[Dataset records]
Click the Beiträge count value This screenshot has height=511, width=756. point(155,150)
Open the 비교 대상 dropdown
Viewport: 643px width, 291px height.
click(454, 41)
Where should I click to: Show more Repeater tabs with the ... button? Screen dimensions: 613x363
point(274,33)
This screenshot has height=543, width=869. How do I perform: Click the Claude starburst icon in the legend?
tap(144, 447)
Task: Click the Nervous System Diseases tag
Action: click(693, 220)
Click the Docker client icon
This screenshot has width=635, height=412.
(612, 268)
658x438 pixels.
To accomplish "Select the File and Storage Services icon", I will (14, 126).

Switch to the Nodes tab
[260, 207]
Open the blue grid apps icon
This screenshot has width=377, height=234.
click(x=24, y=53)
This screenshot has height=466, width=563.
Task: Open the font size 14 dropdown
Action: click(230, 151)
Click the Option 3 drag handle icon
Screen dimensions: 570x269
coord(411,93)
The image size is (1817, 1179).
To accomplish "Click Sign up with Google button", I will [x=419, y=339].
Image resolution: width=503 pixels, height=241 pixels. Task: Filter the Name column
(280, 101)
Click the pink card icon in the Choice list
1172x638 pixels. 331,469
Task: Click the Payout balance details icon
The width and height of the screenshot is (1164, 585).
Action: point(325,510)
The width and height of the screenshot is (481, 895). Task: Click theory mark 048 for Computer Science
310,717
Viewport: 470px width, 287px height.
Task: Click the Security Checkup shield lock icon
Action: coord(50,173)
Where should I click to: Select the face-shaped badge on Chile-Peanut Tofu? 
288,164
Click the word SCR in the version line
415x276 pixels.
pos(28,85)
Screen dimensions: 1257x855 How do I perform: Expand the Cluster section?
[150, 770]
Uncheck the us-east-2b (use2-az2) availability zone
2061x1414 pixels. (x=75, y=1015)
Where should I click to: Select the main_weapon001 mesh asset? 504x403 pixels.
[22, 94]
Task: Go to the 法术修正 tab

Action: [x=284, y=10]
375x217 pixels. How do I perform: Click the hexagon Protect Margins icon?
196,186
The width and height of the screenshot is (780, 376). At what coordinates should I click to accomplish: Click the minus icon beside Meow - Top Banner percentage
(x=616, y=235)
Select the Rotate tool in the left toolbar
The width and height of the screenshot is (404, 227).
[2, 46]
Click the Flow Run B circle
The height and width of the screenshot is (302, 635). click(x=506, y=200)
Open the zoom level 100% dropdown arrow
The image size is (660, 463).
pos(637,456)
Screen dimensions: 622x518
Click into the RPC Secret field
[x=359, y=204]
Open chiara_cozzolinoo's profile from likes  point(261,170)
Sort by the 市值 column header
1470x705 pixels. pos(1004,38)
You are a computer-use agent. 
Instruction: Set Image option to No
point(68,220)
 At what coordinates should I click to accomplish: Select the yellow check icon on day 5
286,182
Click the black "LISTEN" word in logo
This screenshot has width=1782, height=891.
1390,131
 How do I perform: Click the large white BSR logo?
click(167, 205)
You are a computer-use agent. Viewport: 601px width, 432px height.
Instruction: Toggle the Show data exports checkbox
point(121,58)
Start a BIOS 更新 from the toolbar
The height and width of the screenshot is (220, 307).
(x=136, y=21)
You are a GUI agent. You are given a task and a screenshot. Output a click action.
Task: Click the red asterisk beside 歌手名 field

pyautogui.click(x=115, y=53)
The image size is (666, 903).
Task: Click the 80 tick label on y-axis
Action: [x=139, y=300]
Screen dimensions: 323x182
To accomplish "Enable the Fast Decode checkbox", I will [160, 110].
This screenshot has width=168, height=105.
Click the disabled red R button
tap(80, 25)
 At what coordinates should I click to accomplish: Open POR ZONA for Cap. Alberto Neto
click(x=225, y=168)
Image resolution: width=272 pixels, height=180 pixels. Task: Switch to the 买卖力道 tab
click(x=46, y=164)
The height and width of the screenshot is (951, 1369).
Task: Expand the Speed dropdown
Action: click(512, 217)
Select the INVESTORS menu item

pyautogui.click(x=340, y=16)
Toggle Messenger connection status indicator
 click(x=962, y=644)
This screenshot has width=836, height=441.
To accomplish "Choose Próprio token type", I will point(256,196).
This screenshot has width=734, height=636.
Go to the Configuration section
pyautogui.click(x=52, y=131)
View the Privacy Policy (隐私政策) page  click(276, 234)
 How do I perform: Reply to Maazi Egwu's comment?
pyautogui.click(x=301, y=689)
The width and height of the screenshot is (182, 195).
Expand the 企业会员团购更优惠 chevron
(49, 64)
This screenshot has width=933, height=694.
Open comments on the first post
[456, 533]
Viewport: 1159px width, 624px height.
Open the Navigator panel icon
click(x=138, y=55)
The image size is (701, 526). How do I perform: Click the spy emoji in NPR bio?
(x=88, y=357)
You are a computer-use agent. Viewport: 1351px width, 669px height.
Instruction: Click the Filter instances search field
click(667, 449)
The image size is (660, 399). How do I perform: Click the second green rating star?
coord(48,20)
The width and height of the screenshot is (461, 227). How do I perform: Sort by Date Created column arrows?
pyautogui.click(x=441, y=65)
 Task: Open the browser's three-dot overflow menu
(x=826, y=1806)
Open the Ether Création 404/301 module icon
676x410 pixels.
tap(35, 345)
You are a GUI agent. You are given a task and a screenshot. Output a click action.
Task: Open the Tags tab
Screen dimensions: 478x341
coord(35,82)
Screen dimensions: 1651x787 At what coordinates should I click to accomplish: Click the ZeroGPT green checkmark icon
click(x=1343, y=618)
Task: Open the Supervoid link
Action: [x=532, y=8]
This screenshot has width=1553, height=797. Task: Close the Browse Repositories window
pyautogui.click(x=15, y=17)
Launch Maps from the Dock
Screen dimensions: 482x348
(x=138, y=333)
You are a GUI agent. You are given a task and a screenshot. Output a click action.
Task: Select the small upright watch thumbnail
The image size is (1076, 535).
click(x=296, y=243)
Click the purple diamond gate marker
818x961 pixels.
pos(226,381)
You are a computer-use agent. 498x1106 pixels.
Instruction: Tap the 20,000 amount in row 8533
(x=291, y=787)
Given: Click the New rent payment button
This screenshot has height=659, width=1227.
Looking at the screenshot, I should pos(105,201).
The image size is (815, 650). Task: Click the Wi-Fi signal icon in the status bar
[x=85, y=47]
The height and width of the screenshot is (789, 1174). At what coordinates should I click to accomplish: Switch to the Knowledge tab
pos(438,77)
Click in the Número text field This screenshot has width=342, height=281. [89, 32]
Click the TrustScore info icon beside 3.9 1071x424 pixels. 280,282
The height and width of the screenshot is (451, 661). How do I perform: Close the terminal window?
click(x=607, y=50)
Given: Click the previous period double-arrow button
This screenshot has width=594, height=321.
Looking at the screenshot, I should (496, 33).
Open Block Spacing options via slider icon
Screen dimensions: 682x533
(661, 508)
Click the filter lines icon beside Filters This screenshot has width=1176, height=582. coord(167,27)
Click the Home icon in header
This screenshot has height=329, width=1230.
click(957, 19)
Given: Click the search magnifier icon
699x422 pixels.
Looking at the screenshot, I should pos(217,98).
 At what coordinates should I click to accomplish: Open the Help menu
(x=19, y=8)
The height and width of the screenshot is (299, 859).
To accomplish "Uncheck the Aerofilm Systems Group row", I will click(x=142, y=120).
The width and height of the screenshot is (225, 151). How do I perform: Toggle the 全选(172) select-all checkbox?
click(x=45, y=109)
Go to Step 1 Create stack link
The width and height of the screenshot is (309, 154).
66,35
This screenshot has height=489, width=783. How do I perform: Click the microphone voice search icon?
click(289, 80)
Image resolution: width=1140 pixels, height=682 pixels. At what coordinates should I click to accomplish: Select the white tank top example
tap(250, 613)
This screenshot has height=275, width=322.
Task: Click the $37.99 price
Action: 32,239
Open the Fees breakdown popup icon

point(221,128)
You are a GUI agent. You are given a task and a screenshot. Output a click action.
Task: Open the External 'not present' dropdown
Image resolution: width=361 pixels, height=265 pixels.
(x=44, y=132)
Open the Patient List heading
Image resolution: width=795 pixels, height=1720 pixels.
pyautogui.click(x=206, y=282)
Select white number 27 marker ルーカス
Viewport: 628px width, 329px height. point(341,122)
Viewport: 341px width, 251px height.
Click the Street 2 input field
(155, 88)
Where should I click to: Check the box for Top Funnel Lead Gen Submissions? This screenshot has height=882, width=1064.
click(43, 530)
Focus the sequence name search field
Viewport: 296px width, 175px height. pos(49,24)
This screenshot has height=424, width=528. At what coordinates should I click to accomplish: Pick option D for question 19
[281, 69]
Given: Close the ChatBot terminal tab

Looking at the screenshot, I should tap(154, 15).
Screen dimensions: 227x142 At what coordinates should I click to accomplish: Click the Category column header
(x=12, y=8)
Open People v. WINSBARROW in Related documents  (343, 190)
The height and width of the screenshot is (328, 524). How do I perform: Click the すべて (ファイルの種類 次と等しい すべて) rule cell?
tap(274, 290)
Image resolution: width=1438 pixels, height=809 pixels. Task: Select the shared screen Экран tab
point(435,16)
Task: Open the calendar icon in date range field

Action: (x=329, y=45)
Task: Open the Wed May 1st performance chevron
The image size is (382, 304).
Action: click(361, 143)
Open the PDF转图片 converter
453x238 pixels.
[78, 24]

EXERCISE DETAILS:
Single out each line of the records above with the string "word" in it, and copy it.

YOUR RESPONSE:
Click the word SCR in the version line
Click the black "LISTEN" word in logo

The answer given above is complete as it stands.